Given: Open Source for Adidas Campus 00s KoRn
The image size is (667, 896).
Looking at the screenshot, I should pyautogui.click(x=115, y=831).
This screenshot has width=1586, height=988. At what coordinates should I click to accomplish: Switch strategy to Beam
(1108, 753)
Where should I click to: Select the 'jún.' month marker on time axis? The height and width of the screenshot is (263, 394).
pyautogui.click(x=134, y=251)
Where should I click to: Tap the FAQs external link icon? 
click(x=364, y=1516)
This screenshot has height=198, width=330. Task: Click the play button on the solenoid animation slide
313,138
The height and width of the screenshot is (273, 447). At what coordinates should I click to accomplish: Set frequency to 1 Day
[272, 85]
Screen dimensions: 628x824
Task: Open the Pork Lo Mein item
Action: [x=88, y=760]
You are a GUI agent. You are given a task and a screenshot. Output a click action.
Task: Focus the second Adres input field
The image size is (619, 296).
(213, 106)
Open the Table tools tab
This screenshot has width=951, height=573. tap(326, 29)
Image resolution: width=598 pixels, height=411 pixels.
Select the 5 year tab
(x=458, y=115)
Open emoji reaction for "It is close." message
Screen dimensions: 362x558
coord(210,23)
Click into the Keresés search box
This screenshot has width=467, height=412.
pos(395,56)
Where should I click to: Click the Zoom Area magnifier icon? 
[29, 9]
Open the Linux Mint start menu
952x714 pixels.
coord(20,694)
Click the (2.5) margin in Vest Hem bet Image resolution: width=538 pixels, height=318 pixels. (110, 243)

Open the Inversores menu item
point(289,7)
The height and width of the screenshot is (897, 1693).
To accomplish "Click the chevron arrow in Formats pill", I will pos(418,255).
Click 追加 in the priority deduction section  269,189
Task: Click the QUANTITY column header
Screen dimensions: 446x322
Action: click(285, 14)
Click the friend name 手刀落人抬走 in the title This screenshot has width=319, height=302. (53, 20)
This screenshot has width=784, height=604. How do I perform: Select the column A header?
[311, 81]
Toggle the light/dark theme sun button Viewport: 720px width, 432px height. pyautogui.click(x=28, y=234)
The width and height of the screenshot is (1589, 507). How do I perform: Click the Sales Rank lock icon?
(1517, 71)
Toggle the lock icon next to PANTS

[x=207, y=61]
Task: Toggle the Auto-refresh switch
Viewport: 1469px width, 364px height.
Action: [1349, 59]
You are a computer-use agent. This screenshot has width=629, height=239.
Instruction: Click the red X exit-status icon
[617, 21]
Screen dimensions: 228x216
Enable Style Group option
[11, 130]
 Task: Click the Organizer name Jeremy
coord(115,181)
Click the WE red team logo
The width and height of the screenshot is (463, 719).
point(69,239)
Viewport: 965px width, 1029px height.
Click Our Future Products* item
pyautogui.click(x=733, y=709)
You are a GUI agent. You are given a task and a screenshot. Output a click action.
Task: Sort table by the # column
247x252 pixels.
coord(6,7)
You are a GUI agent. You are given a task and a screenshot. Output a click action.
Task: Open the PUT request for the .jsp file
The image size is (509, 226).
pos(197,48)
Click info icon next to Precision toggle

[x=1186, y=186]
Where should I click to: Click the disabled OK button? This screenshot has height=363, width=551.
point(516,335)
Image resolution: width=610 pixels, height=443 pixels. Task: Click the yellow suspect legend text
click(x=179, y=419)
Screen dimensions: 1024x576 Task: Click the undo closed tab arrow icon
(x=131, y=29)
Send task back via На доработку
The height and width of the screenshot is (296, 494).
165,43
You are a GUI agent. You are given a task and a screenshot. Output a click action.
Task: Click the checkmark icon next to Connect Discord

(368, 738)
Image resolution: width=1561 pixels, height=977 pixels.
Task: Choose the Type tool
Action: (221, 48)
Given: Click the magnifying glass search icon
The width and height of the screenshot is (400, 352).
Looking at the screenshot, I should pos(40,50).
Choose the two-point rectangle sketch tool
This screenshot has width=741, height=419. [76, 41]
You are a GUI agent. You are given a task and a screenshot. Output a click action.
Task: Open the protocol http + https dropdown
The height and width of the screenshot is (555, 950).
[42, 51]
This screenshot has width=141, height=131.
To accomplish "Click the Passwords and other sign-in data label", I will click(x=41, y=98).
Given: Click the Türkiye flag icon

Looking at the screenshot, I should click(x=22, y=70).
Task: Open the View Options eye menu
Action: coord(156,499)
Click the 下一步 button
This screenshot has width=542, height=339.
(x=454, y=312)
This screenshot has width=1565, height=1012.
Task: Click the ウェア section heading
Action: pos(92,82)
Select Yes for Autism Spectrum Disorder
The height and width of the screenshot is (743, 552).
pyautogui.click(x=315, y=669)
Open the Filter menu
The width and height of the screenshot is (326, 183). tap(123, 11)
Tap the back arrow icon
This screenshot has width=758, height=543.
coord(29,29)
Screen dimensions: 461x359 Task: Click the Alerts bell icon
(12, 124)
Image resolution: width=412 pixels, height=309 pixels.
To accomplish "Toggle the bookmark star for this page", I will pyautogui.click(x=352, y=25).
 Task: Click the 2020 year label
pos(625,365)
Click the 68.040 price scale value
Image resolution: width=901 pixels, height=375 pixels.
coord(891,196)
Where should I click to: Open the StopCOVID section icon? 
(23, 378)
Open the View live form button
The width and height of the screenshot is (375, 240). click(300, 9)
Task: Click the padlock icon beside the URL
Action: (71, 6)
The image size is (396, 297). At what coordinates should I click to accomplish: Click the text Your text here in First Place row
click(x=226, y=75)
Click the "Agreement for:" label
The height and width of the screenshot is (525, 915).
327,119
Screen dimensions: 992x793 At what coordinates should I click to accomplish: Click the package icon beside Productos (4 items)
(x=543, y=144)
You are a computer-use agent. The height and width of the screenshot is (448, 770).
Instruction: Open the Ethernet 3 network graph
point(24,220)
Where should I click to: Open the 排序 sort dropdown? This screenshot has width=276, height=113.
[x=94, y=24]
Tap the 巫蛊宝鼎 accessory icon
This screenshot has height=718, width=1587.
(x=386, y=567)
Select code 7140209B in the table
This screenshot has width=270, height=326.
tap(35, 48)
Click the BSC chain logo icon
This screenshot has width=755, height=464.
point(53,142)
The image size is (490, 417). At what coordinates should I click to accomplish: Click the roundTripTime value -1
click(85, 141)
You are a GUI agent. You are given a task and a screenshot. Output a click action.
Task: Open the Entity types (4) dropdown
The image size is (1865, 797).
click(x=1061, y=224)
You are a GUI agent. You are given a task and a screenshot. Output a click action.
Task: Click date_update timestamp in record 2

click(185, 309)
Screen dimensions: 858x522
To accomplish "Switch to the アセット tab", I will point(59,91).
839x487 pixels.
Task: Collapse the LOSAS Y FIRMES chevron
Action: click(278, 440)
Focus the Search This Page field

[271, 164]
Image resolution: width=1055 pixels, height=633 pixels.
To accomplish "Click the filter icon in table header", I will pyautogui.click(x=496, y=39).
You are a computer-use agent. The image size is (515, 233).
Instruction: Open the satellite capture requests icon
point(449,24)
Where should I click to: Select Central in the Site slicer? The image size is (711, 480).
-- -- --
Give only the lines from the one holding "The height and width of the screenshot is (743, 552)." through the one holding "Click the 68.040 price scale value", each restated exactly as it appears above.

The height and width of the screenshot is (743, 552).
pyautogui.click(x=315, y=669)
Open the Filter menu
The width and height of the screenshot is (326, 183). tap(123, 11)
Tap the back arrow icon
This screenshot has width=758, height=543.
coord(29,29)
Screen dimensions: 461x359 Task: Click the Alerts bell icon
(12, 124)
Image resolution: width=412 pixels, height=309 pixels.
To accomplish "Toggle the bookmark star for this page", I will pyautogui.click(x=352, y=25).
 Task: Click the 2020 year label
pos(625,365)
Click the 68.040 price scale value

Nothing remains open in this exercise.